When the molten resin composition for obtaining the A layer is the molten resin composition A and the molten resin composition for obtaining the B layer is the molten resin composition B,
A coextrusion laminating step of coextruding and laminating a molten resin composition A and a molten resin composition B,
A casting process in which the laminate obtained by the coextrusion lamination process is cooled and solidified.

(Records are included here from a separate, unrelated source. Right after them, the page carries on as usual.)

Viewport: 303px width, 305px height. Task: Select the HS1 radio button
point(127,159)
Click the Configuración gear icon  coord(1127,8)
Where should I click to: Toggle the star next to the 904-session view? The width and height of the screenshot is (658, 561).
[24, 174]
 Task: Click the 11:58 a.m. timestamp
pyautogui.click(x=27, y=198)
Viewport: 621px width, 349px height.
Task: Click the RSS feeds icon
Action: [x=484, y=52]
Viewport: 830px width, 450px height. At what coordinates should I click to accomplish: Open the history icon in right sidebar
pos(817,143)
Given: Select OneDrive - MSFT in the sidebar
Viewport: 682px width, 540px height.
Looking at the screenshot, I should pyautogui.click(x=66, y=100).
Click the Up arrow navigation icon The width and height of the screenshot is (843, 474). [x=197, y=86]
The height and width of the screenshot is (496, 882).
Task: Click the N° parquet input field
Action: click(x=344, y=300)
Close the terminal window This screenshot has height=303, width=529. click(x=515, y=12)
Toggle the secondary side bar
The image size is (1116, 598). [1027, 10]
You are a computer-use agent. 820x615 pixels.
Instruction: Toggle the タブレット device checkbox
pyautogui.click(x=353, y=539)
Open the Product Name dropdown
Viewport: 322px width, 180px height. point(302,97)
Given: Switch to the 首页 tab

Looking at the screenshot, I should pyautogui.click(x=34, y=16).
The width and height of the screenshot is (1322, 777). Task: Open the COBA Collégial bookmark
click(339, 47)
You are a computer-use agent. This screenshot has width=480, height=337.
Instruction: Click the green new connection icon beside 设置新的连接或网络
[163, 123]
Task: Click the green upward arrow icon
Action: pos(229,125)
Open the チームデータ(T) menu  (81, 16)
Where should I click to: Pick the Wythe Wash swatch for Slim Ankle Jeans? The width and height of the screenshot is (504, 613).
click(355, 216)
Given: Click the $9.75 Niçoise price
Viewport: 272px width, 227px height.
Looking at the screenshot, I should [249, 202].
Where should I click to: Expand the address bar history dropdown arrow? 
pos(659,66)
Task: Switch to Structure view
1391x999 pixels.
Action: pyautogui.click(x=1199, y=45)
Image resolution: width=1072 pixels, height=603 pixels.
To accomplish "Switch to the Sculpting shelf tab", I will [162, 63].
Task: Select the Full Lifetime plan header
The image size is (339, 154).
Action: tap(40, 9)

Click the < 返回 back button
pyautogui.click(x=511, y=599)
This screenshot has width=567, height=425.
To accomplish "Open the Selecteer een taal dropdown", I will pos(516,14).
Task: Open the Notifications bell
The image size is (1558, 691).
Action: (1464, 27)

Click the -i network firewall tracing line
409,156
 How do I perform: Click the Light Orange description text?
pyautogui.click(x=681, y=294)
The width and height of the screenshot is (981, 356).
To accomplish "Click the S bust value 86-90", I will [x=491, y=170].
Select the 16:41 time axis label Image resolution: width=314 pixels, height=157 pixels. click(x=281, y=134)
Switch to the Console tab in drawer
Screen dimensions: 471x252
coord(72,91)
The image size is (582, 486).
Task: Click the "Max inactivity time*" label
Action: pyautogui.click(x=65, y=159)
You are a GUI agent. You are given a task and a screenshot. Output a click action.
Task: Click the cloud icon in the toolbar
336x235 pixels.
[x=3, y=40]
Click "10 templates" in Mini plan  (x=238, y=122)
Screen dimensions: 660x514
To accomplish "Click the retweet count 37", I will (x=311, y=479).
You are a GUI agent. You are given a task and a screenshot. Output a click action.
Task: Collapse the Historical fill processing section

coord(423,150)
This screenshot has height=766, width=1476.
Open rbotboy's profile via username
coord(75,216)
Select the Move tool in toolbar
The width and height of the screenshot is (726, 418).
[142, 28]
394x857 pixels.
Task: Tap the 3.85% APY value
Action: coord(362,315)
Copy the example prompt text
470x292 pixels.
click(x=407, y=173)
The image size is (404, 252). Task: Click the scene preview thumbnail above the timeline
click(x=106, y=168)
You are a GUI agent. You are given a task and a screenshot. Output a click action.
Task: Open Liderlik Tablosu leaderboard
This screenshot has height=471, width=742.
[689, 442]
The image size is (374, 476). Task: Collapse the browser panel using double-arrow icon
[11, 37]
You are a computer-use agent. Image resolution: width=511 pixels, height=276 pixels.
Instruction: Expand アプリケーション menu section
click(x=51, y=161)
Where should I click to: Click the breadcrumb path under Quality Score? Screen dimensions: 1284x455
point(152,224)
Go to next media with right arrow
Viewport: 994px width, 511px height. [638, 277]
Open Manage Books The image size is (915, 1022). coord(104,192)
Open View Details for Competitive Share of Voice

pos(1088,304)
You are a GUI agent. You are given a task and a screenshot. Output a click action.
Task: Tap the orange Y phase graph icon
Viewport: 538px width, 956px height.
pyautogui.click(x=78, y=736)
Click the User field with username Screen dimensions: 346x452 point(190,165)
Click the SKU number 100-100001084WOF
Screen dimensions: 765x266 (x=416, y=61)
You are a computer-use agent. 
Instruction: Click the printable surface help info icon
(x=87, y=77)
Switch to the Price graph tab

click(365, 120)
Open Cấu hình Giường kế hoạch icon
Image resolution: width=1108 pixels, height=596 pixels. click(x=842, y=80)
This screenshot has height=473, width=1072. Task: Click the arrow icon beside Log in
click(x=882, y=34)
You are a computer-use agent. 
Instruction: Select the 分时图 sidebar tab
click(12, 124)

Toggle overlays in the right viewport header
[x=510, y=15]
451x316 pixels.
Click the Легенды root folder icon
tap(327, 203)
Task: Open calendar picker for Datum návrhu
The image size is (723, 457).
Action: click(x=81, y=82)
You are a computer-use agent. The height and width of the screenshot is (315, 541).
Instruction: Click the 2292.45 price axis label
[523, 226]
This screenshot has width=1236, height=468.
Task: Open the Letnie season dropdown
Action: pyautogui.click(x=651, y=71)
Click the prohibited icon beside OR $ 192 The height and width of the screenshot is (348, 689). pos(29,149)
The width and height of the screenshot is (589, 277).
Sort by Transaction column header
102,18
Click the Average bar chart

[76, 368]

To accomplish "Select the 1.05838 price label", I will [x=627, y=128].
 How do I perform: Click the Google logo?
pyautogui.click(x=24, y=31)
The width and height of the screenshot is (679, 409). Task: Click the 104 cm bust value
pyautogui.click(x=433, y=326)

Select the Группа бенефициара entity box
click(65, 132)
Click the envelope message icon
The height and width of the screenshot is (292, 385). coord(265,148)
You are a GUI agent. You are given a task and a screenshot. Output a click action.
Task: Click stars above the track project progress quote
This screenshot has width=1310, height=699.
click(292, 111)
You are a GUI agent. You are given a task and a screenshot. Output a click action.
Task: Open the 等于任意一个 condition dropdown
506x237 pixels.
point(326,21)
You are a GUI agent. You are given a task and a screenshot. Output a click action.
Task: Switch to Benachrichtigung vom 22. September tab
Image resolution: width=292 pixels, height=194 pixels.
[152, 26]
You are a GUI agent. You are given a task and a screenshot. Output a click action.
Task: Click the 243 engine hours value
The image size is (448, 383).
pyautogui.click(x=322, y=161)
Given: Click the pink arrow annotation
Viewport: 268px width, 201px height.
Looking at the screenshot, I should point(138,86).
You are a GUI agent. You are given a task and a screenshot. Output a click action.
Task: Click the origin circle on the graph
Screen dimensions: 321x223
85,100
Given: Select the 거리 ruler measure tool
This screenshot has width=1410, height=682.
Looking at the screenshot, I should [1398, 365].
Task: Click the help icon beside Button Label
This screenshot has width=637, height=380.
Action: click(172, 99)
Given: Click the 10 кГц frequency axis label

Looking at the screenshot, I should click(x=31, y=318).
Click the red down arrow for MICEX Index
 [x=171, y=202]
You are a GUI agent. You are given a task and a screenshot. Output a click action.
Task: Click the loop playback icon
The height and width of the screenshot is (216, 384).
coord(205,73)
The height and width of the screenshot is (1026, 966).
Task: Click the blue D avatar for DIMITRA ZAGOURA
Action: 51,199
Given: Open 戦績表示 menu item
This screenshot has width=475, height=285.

A stretching step of stretching the sheet obtained by the casting step in at least one direction,
_A method for producing a laminated film, which comprises, in this order, a heat treatment step of heat-treating at a temperature of Tg A + 20 ° C. or higher and Tg _{A + 120 ° C. or lower.} The method for producing a laminated film according to claim 15, wherein the crystallinity of the B layer in the casting step is controlled to be 10% or more and 30% or less. The method for producing a laminated film according to claim 15 or 16, wherein in the coextrusion laminating step, the molten resin composition B is laminated on both surfaces of the molten resin composition A. The method for producing a laminated film according to claim 17, wherein the compositions of the molten resin composition B located on each surface side of the molten resin composition A are different from each other. The film according to any one of claims 15 to 18, further comprising a widening step of individually widening the molten resin composition A and the molten resin composition B upstream of the coextrusion laminating step. Production method.